Tuesday, February 8, 2022
JACKSON, Miss. (AP) — A federal judge has issued a civil contempt order against Mississippi's largest county, saying officials have failed to fix more than two dozen problems in a jail plagued by violence and lax security.
The U.S. Justice Department sued Hinds County in 2016 after it had found unconstitutional conditions at the county's jail in Raymond, including “dangerously low staffing levels," violence among detainees and violence by staff against detainees. It also found problems with treatment of juveniles and suicidal detainees. And, it said, the jail had cell doors that would not lock.
Hinds County supervisors agreed to a federal consent decree in 2016, saying it would correct the problems.
Supervisors promised again in 2020 to fix the problems as the county faced the threat of being held in contempt of court.
“It is now 2022. Many of the problems the Board promised to address have not been corrected,” U.S. District Judge Carlton Reeves wrote in his contempt order Friday.
The order noted that the courts can set financial penalties for civil contempt orders.
Hinds County Sheriff Tyree Jones, who was elected in late 2021, told WAPT-TV that the jail has had problems since it opened in 1994, and those have continued to get worse. Jones said he is working on a plan to hire more detention officers.
“Whatever I can do to prevent death, serious bodily injury in our detention facility, I’m currently dedicated to doing that,” Jones said.
The legal action over the Hinds County jail is separate from an investigation that the Justice Department began in February 2020 after an outbreak of violence in Mississippi prison system.

PROVIDED MATERIAL:
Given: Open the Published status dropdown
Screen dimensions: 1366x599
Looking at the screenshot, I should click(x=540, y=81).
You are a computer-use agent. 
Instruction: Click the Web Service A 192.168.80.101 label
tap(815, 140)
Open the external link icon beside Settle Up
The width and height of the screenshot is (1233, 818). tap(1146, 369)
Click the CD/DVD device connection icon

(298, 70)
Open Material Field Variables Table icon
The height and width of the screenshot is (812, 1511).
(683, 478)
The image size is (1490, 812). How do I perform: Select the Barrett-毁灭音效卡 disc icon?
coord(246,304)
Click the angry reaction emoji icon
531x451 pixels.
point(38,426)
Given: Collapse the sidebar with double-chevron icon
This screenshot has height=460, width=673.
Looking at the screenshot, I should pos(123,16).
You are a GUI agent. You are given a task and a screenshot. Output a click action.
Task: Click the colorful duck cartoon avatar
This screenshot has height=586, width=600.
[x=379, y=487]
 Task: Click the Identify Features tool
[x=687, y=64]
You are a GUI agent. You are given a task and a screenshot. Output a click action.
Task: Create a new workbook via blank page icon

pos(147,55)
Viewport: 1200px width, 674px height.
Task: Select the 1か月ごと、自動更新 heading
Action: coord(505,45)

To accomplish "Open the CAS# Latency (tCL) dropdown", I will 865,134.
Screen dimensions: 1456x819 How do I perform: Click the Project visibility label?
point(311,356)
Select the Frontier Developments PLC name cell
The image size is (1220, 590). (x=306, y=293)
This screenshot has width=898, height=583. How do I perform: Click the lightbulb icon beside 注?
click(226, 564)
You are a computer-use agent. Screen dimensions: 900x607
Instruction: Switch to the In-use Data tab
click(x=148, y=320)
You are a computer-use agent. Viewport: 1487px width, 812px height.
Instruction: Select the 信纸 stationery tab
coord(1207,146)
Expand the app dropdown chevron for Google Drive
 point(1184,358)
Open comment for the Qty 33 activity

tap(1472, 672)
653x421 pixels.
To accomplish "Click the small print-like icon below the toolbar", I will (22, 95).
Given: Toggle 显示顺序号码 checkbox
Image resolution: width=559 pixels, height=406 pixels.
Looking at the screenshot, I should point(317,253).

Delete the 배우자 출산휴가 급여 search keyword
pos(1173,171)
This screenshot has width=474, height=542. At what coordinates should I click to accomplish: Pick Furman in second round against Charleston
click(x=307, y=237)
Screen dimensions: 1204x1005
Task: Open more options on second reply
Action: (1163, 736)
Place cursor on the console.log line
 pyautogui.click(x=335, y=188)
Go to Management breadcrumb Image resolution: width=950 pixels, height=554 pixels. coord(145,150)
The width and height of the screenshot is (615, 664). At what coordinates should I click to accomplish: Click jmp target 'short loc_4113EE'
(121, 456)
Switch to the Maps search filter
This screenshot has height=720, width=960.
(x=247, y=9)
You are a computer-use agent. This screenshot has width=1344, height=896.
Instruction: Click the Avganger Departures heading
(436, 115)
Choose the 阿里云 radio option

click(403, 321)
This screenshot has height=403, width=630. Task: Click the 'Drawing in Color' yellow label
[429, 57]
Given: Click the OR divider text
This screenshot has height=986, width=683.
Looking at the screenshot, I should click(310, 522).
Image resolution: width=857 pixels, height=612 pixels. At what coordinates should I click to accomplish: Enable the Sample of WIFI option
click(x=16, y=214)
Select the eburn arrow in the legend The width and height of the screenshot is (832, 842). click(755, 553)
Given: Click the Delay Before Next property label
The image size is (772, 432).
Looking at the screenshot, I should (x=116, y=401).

ACTIONS TO TAKE:
a – Write out the Hinds County jail article from "Tuesday, February 8, 2022" up to and including "correct the problems.".
b – According to the Hinds County jail article, in what year did the jail open?
c – Carry on the article about the Hinds County jail from the point where it stops.
The material has no connection to the article about the Hinds County jail.

ANSWERS FOR THIS EXERCISE:
a –
Tuesday, February 8, 2022
JACKSON, Miss. (AP) — A federal judge has issued a civil contempt order against Mississippi's largest county, saying officials have failed to fix more than two dozen problems in a jail plagued by violence and lax security.
The U.S. Justice Department sued Hinds County in 2016 after it had found unconstitutional conditions at the county's jail in Raymond, including “dangerously low staffing levels," violence among detainees and violence by staff against detainees. It also found problems with treatment of juveniles and suicidal detainees. And, it said, the jail had cell doors that would not lock.
Hinds County supervisors agreed to a federal consent decree in 2016, saying it would correct the problems.

b – 1994

c –
Reeves wrote Friday that the situation at the Hinds County jail “deteriorated significantly in 2021.” He wrote that a monitoring team found in May that “there continue to be fires set by inmates, there is an extremely large amount of contraband in the facility including drugs.”
Between January and October 2021, six detainees died in the Hinds County jail, Reeves wrote.
The first death occurred in March of that year, when nobody carried out a nurse's order to hospitalize a person who had been arrested, the judge wrote. The person collapsed, and someone went to get automated external defibrillator from the jail's medical unit, but the device had no pads and could not be used. The person died.
The fourth death, by drug overdose, occurred in August. Reeves wrote that inmates said they called for assistance for that person for five hours and the jail staff did not respond.
The consent decree and a monitoring team were approved by U.S. District Judge William H. Barbour Jr., and the case was transferred to Reeves when Barbour took senior status in December 2018.